> Given task:
Filter the lines below, keeping only those that contain the string "text". Case counts.
** start Extracted material **
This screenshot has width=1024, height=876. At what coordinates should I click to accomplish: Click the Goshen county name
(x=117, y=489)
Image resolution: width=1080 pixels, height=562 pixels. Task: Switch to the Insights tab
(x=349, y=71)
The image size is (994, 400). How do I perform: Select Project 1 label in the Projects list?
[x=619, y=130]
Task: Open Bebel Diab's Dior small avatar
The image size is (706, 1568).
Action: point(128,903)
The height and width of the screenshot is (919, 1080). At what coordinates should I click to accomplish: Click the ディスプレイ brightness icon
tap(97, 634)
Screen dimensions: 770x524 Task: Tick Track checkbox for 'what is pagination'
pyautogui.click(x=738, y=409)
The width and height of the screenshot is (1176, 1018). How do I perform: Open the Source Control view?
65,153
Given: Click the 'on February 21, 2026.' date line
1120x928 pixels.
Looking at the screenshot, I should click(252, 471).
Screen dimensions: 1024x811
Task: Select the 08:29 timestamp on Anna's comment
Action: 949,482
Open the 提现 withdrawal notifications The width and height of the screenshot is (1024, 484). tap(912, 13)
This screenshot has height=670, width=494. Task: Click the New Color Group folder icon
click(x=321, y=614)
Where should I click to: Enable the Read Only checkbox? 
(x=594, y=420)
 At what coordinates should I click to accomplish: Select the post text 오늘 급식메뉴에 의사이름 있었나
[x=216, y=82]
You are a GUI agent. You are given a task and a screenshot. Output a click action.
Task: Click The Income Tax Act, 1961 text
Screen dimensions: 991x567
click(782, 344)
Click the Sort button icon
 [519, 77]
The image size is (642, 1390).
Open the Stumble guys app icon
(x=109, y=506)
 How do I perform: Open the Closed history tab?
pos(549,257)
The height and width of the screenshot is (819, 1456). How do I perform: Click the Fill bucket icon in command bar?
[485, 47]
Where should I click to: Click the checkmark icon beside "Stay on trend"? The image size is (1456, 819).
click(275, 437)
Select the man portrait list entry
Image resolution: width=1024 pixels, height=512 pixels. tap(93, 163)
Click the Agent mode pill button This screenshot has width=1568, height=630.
** end Extracted material **
> Solution to this problem:
 At what coordinates should I click to accomplish: Select the post text 오늘 급식메뉴에 의사이름 있었나
Task: Click The Income Tax Act, 1961 text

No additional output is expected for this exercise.